السبت، 7 أغسطس 2010

American politics : I came, I saw, I withdrew from Iraq


Aug 2nd 2010

IN A big speech today Barack Obama said that American combat operations in Iraq will end as promised at the end of this month, by when he will have brought home more than 90,000 troops since taking office. This is not likely to do the Democrats much good in the mid-term elections, since the war in Afghanistan has meantime grown more bloody and controversial, but it is a landmark worth noting. And it was a good speech, in that Mr Obama tried to make America's veterans feel good about their service there without retreating from his own well-known position that this was always a "dumb" war. He was right, too, to give warning that America could suffer more casualties in the coming year because it is leaving behind a transitional force till the end of 2011.

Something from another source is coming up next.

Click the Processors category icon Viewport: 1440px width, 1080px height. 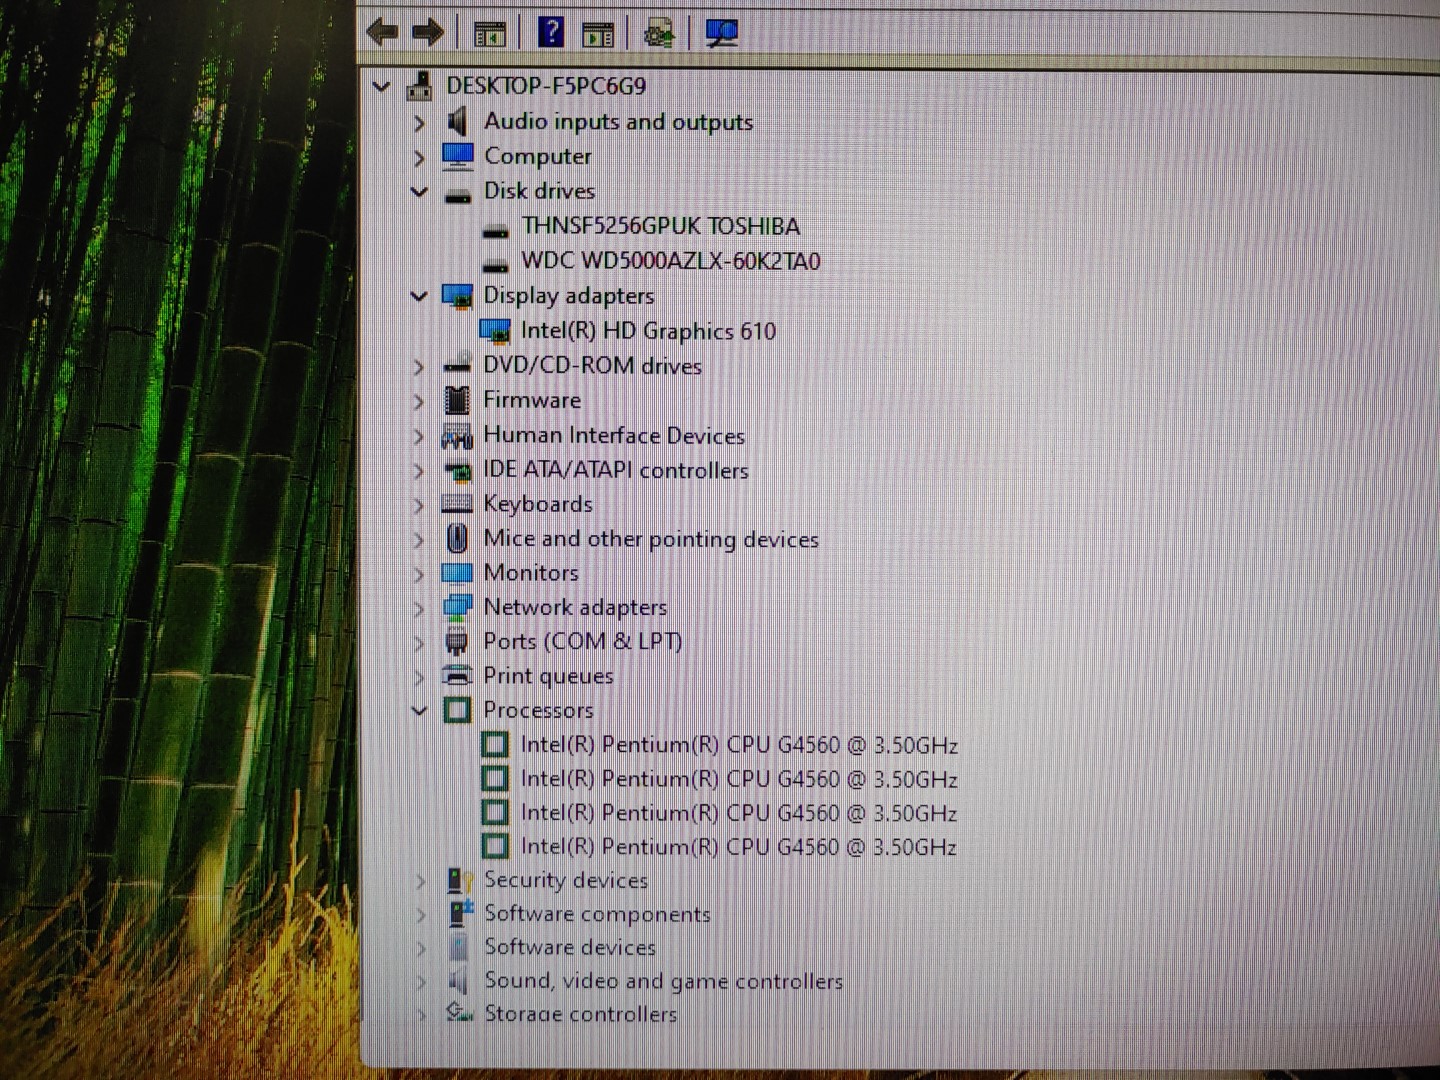(x=458, y=710)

What has America achieved by its intervention, if anything? Such is the continuing rancour about the decision to invade Iraq in the first place that it is almost impossible to debate this question dispassionately. The Economist was a strong supporter of the invasion (see here, for example), not because we thought Saddam Hussein had anything at all to do with 9/11 but because we were afraid that he was going to break out of the box that was built to contain him after the Gulf war of 1991, with hugely dangerous consequences for the region. But we were wrong about his WMD programmes. And we were terribly wrong about the human cost of the war. Had we foreseen that the country would collapse into such bloody mayhem after the invasion we would not have supported it.

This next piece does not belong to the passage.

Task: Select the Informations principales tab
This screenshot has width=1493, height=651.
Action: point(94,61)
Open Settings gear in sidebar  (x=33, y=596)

All that said, where does Iraq stand now? Still a chaotic mess in most ways. The New York Times has an excellent, depressing story on how America and its allies have failed to provide something as simple and (especially in the scorching heat of Mesopotamia) vital as a decent supply of electricity for Baghdad since they took over the country the better part of a decade ago.

In politics, however, the picture is more mixed. Iraq has not yet replaced Saddam with another dictator, as many feared. And for the time being the country's politics is not riven violently along sectarian lines. A largely peaceful election took place last spring with a high turnout but failed to produce a clear majority, and since then drift and stalemate have been the order of the day. The election showed that, contrary to what many experts say from afar, Arabs have no difficulty in understanding what democracy is all about and would like it for themselves. The subsequent stalemate shows why they do not get it: incumbent rulers cling leech-like to power no matter what wishes the people express at the ballot box.

The interesting question about this particular moment is: can America use its remaining military, political and economic heft in Iraq to jolt its politicians into heeding the wishes of Iraq's voters? Should it even try? The prize is potentially huge: a peaceful election that actually succeeded in changing a government peacefully would be a signal achievement not just for Iraq but for the Arab world as a whole. The problem is that as America draws down its forces its ability to influence events diminishes, too. Besides, Iraq is supposedly sovereign now. So by what right can America meddle in its internal politics?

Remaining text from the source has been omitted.